5: Re: Thanks for ETP 2 (response to 1)
Posted by Ben Koot on
Playing devils advocate...

From an end user perspective this discussion doesn't make much sense. We allow all kind's of html manipulation trhoughout the system, but on essential pages like the personal workspace, effectively "welcome to OACS", an environment that should allow maxium user friendliness, html formatting is regarded a security risk. I fail to see the rationale.

Why can't we have a simple default setting for all text fields thoughout the toolkit, allowing text, fixed width, html. If it's safe for a weblog posting it should be safe for a bio in the public user profile also.

It looks like we overlooked making the personal workpace a pleasant and easy to use environement (most users are not intersted in technological environments), that each user can configure as he/she likes. This looks a serious flaw in userability. Adding additional links to essential parts of site should also be a default option.
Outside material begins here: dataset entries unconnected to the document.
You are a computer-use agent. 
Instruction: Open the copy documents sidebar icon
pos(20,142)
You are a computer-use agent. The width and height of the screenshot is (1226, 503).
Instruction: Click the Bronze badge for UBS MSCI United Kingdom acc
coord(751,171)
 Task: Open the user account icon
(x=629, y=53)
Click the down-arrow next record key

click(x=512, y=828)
A personal workspace should be an area that is created by users of the system, not the way the developers would like people to use the system!. Simple restrictions like formatting the personal profile don't make sence.

If I use ETP I can create whatever I like, so why not give us the same freedom trhoughout the toolkit. It would also reduce postings in the bugtracker. Please correct me if I am wrong.
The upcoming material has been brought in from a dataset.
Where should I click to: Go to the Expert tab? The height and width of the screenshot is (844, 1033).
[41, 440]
6: Re: Thanks for ETP 2 (response to 5)
Posted by Jeff Davis on
Ben, you are talking about something entirely different. The issue with the bio being html vs. not is unrelated to this; for the bio it's simply that no one has taken the time to make the bio allow mixed formatting (richtext, html, plain). The technical consideration here is that for every field you want to change to allow mixed formatting like that you need to carry around the "format" field as well.
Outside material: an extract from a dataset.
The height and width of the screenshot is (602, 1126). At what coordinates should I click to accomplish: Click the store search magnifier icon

I think it's important to fix but it's really pretty unrelated to the issue of what html is safe to allow through versus not.

I think good security is not something we should sacrifice for ease of use (at least not by default); look at the reputation phpNuke et al have for security laxness. Much of it springs from a history of these sorts of exploits. Ultimately it's something that, if we want OpenACS to be acceptable for anything other than personal sites, we need to take care not to permit.